AMS-2 was built to be a state of the art particle physics detector and to be mounted on the exterior of the International Space Station. It utilizes the unique environment in low earth orbit to study the universe and its origin. The Alpha Magnetic Spectrometer is attached to the S3 Truss Segment of the ISS and it is scheduled to operate for the remainder of the Station’s time on orbit. The device measures rays with an unprecedented accuracy of one particle in 10 Billion. It will gather an enormous amount of data, about 7 Gigabytes per second. This data is being modified, so that the AMS-2 “only” requires a 2Mbps downlink bandwidth. Scientists hope that the AMS will answer questions that can’t be answered by observing cosmic rays from Earth.

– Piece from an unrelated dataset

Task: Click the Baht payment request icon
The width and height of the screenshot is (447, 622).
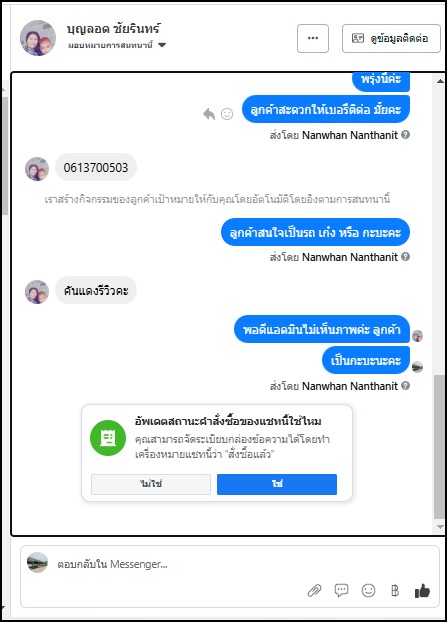Action: click(x=395, y=591)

Many scientific probes and intruments are mounted on the AMS to controbute to completing its mission objectives:
The core of AMS is a permanent magnet that is used to separate matter from anti-matter. It allows the instruments to distinguish electrons from positrons, because differently charged particles will be curved in different ways when passing the magnet. 2 magnets have been developed by the AMS collaboration: a superconducting magnet with a very high field power (better bending power to distinguish parts at higher energy levels) and a permanent magnet with a lower field power, but with a longer lifetime. When the ISS program was extended, developers decided that the permanent magnet will be the heart of AMS-2.
The Transition Radiation Detector is another state of the art device that is used to identify particles at high energy levels through detection of X-Rays (Electrons emit X-Rays while Protons don’t).
The Time-of-Flight subsystem measures the particle’s transit time into the instrument and the velocity of charged particles up to 98% the speed of light. It also triggers all important subsystems when a charged particle enters AMS-2.
One of the most crucial systems aboard the AMS is the Silicon Tracker which is hoped to be able to identify anti-matter. It precisely measures the curvature of particles that are being influenced by the permanent magnet.
Another subsystem that contributes to measuring the exact speed of particles is the Ring Imaging Cherenkov Detector.
The Electromagnetic Calorimeter is used to distinguish different particles. It identifes particles that have the same electrical charge but a different mass/energy.
An Anti-Coincidence Counter ensures that only particles that can be properly measured enter the Alpha Magnetic Spectrometer. Also, the ACC will prevent interacting events that can be caused within the system, from being measured.
To keep the error rate low, the Tracker Alignment System checks the positions of all integrated systems to recognize misalignments. These will be corrected, so that systematic errors are prevented.
Also mounted on the AMS-2 is a Star Tracker to give a precise orientation of the instrument. This tracker is similar to the trackers on the ISS, however it is more accurate than the ones used on the ISS. It detects the direction a particle comes from.
A GPS receiver is being used to synchronize the clocks aboard AMS and to determine “time of arrival” of Gamma-Ray Events.
The Instrument was installed during Space SHuttle Mission STS-134 and has since then cataolgued and measured about 25,000 detections per second.